Direktur Eksekutif Perludem Titi Anggraeni mengatakan, praktik hoaks dan ujaran kebencian hanya memanfaatkan sisi emosional masyarakat Indonesia yang sensitif. Maka dari itu, Titi menyebut praktik semacam itu merupakan kejahatan demokrasi karena telah merenggut kedaulatan pemilih dengan menyajikan informasi yang tidak benar.
“Ketika pemilih terpapar informasi bohong, mengandung ujaran kebencian, maka demokrasi yang murni menjadi tidak mungkin kita peroleh,” tegas Titi dalam diskusi yang digelar Lingkar Studi Politik Indonesia (LSPI) bertajuk ‘Residu Demokrasi : Hate Speech dan Hoax’ di D’Hotel Jakarta Selatan, Minggu (7/10/2018).

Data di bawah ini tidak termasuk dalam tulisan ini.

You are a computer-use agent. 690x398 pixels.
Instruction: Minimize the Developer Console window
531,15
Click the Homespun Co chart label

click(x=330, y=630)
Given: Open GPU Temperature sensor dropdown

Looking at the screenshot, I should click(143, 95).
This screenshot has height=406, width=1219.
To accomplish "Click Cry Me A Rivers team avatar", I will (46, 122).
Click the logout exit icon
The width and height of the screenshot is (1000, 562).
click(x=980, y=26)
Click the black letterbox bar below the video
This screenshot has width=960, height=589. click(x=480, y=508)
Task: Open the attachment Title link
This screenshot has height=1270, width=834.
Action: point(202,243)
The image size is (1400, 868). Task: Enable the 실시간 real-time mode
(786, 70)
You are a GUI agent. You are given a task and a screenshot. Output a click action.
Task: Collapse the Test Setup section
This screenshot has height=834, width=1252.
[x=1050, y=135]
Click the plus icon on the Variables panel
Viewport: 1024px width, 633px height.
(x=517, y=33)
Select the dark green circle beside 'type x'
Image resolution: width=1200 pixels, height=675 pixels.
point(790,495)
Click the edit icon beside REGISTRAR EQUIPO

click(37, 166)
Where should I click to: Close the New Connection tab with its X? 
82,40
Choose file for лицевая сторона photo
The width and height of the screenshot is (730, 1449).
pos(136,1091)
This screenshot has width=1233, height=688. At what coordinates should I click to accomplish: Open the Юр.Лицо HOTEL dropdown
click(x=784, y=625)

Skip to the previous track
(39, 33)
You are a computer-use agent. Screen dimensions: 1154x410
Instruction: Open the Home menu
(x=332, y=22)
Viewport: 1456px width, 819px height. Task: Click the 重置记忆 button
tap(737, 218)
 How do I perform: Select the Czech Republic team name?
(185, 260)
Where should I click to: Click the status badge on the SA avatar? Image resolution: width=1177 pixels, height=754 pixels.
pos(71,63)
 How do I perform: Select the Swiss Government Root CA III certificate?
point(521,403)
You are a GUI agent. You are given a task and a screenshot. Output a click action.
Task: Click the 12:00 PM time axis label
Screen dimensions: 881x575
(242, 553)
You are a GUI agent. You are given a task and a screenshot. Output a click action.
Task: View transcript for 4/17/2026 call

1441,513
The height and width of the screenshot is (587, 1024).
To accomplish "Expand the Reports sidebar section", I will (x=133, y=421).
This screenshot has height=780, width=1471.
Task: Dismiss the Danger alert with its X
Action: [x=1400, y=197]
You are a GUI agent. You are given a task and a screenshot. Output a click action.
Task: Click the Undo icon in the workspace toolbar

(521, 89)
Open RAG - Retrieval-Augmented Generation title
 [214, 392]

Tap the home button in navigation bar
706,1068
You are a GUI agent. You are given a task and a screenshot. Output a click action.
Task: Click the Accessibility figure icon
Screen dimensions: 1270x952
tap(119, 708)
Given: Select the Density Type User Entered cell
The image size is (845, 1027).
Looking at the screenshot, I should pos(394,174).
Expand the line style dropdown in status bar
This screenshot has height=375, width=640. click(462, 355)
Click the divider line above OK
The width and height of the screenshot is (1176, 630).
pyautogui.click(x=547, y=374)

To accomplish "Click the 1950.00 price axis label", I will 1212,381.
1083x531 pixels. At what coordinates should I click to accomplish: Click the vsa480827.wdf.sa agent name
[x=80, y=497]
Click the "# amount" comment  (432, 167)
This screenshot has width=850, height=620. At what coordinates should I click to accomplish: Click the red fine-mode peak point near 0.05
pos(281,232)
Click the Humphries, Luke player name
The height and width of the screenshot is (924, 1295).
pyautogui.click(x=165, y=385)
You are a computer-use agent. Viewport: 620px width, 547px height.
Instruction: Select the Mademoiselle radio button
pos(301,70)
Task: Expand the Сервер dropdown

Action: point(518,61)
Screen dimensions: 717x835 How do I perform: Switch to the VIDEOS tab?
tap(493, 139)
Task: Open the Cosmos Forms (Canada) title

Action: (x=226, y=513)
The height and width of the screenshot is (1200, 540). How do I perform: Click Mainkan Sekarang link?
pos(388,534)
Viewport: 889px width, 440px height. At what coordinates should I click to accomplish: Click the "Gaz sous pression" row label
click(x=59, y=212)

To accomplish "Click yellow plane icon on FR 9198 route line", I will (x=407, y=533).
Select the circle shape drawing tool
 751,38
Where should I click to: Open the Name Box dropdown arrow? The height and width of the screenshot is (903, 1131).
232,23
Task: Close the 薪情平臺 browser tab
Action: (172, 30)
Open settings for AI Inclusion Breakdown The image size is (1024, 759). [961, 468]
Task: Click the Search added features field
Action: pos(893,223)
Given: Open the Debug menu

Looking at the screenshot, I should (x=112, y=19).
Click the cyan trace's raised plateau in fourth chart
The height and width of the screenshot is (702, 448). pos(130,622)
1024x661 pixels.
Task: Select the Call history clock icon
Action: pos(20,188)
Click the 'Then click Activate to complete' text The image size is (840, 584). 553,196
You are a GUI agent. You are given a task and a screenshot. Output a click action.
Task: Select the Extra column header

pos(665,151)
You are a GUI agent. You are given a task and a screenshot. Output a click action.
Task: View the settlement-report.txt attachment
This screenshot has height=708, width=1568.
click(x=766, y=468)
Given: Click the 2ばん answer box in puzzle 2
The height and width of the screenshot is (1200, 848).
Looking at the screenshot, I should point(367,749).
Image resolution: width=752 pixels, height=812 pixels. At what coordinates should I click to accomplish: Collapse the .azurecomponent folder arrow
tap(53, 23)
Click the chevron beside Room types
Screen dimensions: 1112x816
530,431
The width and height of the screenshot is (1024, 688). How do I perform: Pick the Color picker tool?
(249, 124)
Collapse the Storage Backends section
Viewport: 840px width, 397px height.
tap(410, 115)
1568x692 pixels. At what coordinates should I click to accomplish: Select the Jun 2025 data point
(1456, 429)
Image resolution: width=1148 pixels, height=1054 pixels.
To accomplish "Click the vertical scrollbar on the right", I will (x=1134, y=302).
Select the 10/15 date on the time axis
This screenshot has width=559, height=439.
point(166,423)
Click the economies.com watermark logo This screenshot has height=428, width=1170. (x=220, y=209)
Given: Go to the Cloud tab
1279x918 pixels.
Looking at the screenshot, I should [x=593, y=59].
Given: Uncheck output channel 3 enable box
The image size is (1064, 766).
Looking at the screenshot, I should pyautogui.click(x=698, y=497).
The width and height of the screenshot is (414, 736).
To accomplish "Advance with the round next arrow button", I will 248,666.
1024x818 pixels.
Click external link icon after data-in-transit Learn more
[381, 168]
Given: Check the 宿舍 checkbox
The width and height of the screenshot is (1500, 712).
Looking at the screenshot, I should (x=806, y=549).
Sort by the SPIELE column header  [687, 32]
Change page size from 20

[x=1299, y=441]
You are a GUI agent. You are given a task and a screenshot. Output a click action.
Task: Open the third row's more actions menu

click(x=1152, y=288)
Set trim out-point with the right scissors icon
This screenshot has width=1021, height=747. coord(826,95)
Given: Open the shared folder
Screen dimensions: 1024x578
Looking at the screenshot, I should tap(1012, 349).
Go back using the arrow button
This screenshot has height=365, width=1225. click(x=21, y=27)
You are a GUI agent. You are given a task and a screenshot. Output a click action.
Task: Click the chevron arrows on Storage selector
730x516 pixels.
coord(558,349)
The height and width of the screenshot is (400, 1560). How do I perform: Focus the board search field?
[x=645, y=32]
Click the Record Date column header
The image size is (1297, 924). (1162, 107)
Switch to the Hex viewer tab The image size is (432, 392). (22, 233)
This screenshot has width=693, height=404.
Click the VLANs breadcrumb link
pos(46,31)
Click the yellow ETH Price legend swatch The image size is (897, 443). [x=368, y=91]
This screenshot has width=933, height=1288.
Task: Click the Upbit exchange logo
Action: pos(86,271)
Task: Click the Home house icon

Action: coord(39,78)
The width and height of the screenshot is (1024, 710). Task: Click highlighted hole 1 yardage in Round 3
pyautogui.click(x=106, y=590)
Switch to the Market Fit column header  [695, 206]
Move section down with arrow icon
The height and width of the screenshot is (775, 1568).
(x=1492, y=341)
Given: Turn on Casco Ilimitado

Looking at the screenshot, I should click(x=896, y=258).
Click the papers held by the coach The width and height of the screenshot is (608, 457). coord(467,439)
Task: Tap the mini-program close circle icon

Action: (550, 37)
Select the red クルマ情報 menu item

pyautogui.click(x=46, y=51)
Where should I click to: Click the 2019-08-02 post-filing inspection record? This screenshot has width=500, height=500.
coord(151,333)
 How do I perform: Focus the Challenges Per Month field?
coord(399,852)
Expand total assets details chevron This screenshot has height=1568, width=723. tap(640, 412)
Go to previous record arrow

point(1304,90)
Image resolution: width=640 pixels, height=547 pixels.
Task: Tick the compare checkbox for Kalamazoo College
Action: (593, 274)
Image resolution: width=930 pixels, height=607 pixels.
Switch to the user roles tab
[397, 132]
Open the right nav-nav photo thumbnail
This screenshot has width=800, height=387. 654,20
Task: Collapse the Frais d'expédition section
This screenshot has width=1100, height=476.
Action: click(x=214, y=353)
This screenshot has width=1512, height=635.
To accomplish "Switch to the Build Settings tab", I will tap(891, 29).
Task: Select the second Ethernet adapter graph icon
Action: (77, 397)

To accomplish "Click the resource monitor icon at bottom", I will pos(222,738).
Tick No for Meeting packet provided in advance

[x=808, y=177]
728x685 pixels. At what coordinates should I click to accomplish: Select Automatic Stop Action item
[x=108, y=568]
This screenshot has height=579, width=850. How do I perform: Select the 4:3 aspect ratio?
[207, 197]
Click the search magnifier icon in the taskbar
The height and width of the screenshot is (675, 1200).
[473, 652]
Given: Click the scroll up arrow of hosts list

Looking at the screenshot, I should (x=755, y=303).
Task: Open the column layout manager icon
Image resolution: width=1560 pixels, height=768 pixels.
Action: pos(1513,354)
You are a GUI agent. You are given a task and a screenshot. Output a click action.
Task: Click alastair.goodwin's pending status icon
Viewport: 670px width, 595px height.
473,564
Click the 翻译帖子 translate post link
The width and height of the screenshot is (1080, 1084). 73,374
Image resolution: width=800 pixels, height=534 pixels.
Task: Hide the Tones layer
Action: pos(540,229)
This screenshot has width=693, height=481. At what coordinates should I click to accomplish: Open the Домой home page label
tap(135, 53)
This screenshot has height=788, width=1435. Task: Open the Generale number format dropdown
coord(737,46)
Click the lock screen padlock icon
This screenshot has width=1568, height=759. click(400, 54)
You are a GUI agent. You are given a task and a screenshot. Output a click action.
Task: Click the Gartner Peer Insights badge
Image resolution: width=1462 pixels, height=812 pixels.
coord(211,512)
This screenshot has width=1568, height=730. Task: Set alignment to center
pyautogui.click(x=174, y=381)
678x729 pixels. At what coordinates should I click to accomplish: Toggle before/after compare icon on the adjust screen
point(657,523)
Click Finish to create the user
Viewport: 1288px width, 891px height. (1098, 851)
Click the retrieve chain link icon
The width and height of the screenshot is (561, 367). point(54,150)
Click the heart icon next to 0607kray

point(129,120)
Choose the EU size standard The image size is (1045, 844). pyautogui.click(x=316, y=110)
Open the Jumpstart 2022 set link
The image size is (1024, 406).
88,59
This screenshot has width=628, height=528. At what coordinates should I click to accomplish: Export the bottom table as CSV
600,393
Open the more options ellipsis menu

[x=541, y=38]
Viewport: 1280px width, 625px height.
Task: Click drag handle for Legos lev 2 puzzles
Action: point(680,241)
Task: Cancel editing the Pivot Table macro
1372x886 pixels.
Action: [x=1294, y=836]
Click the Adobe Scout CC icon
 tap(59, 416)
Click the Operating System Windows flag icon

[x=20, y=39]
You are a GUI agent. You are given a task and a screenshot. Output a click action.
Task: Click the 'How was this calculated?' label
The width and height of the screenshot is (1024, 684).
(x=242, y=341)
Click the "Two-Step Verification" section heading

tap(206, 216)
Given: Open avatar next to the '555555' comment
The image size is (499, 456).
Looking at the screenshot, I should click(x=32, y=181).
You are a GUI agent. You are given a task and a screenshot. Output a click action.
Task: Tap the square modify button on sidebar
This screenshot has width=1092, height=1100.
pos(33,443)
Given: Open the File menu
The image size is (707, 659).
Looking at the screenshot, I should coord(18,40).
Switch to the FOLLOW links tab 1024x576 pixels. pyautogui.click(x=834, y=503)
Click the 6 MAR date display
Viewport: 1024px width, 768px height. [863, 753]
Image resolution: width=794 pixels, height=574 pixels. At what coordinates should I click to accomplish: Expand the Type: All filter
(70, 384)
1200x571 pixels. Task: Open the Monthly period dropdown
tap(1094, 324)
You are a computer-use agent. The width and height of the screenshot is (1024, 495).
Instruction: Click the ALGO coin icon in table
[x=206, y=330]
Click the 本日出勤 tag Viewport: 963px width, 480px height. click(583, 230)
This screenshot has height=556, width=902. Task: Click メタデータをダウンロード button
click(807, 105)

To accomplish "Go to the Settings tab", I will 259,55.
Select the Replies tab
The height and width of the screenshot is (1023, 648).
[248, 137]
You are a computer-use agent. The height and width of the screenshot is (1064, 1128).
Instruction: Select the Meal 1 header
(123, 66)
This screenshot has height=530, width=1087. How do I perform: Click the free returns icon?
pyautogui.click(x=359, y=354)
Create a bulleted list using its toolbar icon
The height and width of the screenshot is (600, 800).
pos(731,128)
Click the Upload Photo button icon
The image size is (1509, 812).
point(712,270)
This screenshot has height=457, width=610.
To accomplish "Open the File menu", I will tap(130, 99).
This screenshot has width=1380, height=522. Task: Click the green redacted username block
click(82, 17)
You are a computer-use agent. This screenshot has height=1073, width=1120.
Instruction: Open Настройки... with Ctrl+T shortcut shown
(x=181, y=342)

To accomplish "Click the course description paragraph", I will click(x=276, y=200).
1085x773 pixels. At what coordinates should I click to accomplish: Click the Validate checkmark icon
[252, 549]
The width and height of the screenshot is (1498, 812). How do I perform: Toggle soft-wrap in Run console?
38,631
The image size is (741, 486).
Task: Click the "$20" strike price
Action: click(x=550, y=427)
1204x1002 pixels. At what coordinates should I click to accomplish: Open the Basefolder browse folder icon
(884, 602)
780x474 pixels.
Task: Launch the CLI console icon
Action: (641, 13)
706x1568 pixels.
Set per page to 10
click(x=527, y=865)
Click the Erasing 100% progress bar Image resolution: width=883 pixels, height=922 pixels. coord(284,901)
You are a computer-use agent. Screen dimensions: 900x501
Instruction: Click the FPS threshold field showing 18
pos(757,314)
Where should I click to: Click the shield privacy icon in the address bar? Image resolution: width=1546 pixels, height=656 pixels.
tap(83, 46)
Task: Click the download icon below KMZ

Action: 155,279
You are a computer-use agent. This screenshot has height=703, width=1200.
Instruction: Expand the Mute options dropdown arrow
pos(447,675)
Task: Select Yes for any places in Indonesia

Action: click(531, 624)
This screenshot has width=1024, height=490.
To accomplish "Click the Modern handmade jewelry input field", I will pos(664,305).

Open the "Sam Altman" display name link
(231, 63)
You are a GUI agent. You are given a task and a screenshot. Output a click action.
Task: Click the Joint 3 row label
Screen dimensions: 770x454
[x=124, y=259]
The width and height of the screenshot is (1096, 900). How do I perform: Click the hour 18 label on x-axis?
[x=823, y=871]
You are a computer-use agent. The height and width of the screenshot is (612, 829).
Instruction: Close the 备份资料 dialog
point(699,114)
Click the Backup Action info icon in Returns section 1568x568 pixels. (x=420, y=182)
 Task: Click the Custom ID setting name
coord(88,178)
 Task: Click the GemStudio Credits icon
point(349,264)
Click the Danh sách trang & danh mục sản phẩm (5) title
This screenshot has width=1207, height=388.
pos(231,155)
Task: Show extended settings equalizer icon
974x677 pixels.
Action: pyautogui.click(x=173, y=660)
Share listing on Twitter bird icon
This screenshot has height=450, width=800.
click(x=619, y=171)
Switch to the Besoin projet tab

Dalam praktik pencegahan hoaks dalam pemilu, lanjut Titi, UU Pemilu tak bisa menjadi sandaran satu- satunya dalam melakukan penegakan hukum. “Mau tidak mau penegakan hukum harus keluar melampaui proses pemilu karena praktiknya banyak keterbatasan,” tandasnya.
Politikus NasDem Taufik Basari menekankan, dengan keterbatasan regulasi tersebut, para politikus memang harus mengedepankan etika politik. Kata dia, politikus harus melek bahwa setiap langkahnya, tindakan, dan apa yang dilakukannya akan berimplikasi politik.